Task objective: Could you print each of the records below exactly?

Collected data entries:
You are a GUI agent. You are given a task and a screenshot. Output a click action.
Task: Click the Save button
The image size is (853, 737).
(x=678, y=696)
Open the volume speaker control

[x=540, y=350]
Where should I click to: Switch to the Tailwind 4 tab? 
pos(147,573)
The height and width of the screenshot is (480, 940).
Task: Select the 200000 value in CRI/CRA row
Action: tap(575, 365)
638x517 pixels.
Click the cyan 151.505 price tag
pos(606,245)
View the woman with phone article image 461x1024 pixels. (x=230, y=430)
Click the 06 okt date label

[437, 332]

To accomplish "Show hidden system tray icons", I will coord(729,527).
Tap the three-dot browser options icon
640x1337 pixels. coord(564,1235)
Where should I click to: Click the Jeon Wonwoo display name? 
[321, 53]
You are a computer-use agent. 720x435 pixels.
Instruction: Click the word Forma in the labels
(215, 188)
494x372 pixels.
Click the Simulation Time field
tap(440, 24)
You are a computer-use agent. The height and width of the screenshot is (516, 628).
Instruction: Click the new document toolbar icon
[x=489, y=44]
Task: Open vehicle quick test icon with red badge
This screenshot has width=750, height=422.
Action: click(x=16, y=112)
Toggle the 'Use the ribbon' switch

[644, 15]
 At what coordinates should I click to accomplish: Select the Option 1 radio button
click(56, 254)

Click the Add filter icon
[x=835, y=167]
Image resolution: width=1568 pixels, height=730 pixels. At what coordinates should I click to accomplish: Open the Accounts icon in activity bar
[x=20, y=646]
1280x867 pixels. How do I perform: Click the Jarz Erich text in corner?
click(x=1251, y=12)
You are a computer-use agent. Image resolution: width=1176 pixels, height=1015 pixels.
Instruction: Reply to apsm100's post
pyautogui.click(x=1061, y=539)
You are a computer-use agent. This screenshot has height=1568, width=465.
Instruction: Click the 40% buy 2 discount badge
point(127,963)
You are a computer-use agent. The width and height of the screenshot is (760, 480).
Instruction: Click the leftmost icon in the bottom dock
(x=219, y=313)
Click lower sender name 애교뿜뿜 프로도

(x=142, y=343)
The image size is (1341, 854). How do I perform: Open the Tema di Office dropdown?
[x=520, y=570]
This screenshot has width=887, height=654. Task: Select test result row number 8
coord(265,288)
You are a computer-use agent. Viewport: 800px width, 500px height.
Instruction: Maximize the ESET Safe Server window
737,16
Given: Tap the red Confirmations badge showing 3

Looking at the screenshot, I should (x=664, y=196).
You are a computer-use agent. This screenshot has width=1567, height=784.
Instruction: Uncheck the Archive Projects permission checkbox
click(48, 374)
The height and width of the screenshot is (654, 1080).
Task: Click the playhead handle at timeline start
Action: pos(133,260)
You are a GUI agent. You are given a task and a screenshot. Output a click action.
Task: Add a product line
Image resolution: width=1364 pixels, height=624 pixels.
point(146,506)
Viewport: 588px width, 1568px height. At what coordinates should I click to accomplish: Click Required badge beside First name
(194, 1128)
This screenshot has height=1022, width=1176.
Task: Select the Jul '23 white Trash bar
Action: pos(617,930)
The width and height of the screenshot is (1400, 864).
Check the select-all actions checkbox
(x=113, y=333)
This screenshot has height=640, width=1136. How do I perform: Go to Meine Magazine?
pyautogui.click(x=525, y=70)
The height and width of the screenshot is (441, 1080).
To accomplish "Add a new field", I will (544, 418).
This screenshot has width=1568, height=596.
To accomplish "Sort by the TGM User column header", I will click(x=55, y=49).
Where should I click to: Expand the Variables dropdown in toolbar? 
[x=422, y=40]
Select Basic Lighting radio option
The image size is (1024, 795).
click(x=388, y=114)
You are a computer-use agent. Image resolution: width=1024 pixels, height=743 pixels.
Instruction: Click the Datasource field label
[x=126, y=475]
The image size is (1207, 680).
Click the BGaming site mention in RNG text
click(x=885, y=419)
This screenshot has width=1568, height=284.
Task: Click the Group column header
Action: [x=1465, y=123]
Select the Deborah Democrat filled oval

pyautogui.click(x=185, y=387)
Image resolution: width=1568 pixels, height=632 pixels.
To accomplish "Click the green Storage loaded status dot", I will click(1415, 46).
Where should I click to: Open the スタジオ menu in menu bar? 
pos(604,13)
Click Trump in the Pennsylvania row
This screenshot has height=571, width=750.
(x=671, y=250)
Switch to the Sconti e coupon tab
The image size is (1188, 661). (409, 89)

Output of the task:
You are a GUI agent. You are given a task and a screenshot. Output a click action.
Task: Click the Save button
The image size is (853, 737).
(x=678, y=696)
Open the volume speaker control

[x=540, y=350]
Where should I click to: Switch to the Tailwind 4 tab? 
pos(147,573)
The height and width of the screenshot is (480, 940).
Task: Select the 200000 value in CRI/CRA row
Action: tap(575, 365)
638x517 pixels.
Click the cyan 151.505 price tag
pos(606,245)
View the woman with phone article image 461x1024 pixels. (x=230, y=430)
Click the 06 okt date label

[437, 332]

To accomplish "Show hidden system tray icons", I will coord(729,527).
Tap the three-dot browser options icon
640x1337 pixels. coord(564,1235)
Where should I click to: Click the Jeon Wonwoo display name? 
[321, 53]
You are a computer-use agent. 720x435 pixels.
Instruction: Click the word Forma in the labels
(215, 188)
494x372 pixels.
Click the Simulation Time field
tap(440, 24)
You are a computer-use agent. The height and width of the screenshot is (516, 628).
Instruction: Click the new document toolbar icon
[x=489, y=44]
Task: Open vehicle quick test icon with red badge
This screenshot has width=750, height=422.
Action: click(x=16, y=112)
Toggle the 'Use the ribbon' switch

[644, 15]
 At what coordinates should I click to accomplish: Select the Option 1 radio button
click(56, 254)

Click the Add filter icon
[x=835, y=167]
Image resolution: width=1568 pixels, height=730 pixels. At what coordinates should I click to accomplish: Open the Accounts icon in activity bar
[x=20, y=646]
1280x867 pixels. How do I perform: Click the Jarz Erich text in corner?
click(x=1251, y=12)
You are a computer-use agent. Image resolution: width=1176 pixels, height=1015 pixels.
Instruction: Reply to apsm100's post
pyautogui.click(x=1061, y=539)
You are a computer-use agent. This screenshot has height=1568, width=465.
Instruction: Click the 40% buy 2 discount badge
point(127,963)
You are a computer-use agent. The width and height of the screenshot is (760, 480).
Instruction: Click the leftmost icon in the bottom dock
(x=219, y=313)
Click lower sender name 애교뿜뿜 프로도

(x=142, y=343)
The image size is (1341, 854). How do I perform: Open the Tema di Office dropdown?
[x=520, y=570]
This screenshot has width=887, height=654. Task: Select test result row number 8
coord(265,288)
You are a computer-use agent. Viewport: 800px width, 500px height.
Instruction: Maximize the ESET Safe Server window
737,16
Given: Tap the red Confirmations badge showing 3

Looking at the screenshot, I should (x=664, y=196).
You are a computer-use agent. This screenshot has width=1567, height=784.
Instruction: Uncheck the Archive Projects permission checkbox
click(48, 374)
The height and width of the screenshot is (654, 1080).
Task: Click the playhead handle at timeline start
Action: pos(133,260)
You are a GUI agent. You are given a task and a screenshot. Output a click action.
Task: Add a product line
Image resolution: width=1364 pixels, height=624 pixels.
point(146,506)
Viewport: 588px width, 1568px height. At what coordinates should I click to accomplish: Click Required badge beside First name
(194, 1128)
This screenshot has height=1022, width=1176.
Task: Select the Jul '23 white Trash bar
Action: pos(617,930)
The width and height of the screenshot is (1400, 864).
Check the select-all actions checkbox
(x=113, y=333)
This screenshot has height=640, width=1136. How do I perform: Go to Meine Magazine?
pyautogui.click(x=525, y=70)
The height and width of the screenshot is (441, 1080).
To accomplish "Add a new field", I will (544, 418).
This screenshot has width=1568, height=596.
To accomplish "Sort by the TGM User column header", I will click(x=55, y=49).
Where should I click to: Expand the Variables dropdown in toolbar? 
[x=422, y=40]
Select Basic Lighting radio option
The image size is (1024, 795).
click(x=388, y=114)
You are a computer-use agent. Image resolution: width=1024 pixels, height=743 pixels.
Instruction: Click the Datasource field label
[x=126, y=475]
The image size is (1207, 680).
Click the BGaming site mention in RNG text
click(x=885, y=419)
This screenshot has width=1568, height=284.
Task: Click the Group column header
Action: [x=1465, y=123]
Select the Deborah Democrat filled oval

pyautogui.click(x=185, y=387)
Image resolution: width=1568 pixels, height=632 pixels.
To accomplish "Click the green Storage loaded status dot", I will click(1415, 46).
Where should I click to: Open the スタジオ menu in menu bar? 
pos(604,13)
Click Trump in the Pennsylvania row
This screenshot has height=571, width=750.
(x=671, y=250)
Switch to the Sconti e coupon tab
The image size is (1188, 661). (409, 89)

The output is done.